◆ WRITTEN INSTRUCTION
Please quote the thread about the two new videos, from "Thank you for" to "if hunry enough?", word for word.

* Start PASSAGE *

# 2 new videos



## baldiemac (Jan 24, 2011)

Hi all,

i have just posted 2 new videos 
one has some footage of my snowflake eel the other of the clown with he anemone
hope you enjoy


----------



## aunt kymmie (Jun 2, 2008)

Loved the videos! Looking forward to the video of your snowflake eating. Tomorrow at this time, right?? ;-)


----------



## baldiemac (Jan 24, 2011)

maybe, he has got to be hungry but i dont think there is any worries about that he is always hungry, glad you like the videos


----------



## LisaC144 (Oct 22, 2009)

You have a lot to be proud of. Your tank is amazing!!


----------



## baldiemac (Jan 24, 2011)

thanks, really appreciate your comments, it is hard work but sharing with everyone else helps motivate me,


----------



## Romad (Jun 28, 2009)

Love that eel! How old is he/she? 

:thumbsup: :thumbsup:


----------



## baldiemac (Jan 24, 2011)

i have only had the eel for 4 months, she was half the size but she is very active, when I first got her I was told that she will eat until she is full and that I would probably have to hand feed near her hiding hole I then would not see her until she was hungry again, I did that to start then decided that maybe she would hunt for food if she was hungry, well she is always out and as you can see well fed, she will take dillies and krill but she also takes pellets (formula one and two), I was amazed when she took those, hopefully tomorrow I will get some footage of her feeding and post for all to enjoy


----------



## Romad (Jun 28, 2009)

Looking forwared to seeing that. I could sit in front of your tank for hours just watching snowflake


----------



## baldiemac (Jan 24, 2011)

I do..lol


----------



## LisaC144 (Oct 22, 2009)

Thank you for sharing the video of your eel eating. It was really cool!! No wonder he grew so big. He eats like a monster  I don't know anything about salt water, but would he ever go after your fish if hunry enough?


----------



## baldiemac (Jan 24, 2011)

he would take live fish but mine are all to big apart from the damsel which is too quick for him anyway, he hasn't tried for him yet, if he was hungry enough he might but he is well fed so hopefully he wont


----------

* End PASSAGE *
* Start STORED DATA *

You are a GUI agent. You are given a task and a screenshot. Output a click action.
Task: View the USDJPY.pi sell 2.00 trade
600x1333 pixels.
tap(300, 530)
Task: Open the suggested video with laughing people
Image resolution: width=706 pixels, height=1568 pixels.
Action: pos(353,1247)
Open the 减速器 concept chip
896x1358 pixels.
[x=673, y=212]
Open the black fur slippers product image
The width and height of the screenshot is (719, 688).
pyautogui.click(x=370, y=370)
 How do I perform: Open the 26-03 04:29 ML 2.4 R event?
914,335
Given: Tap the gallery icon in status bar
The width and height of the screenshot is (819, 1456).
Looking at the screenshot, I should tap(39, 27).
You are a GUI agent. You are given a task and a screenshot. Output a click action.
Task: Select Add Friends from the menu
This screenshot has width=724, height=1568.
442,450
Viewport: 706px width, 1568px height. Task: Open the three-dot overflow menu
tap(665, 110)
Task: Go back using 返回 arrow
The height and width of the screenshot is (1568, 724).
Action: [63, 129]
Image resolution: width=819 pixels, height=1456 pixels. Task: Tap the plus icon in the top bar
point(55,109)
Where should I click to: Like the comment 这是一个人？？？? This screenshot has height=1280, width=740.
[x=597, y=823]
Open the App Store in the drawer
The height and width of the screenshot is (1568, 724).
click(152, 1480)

* End STORED DATA *

◆ WRITTEN RESPONSE
Thank you for sharing the video of your eel eating. It was really cool!! No wonder he grew so big. He eats like a monster  I don't know anything about salt water, but would he ever go after your fish if hunry enough?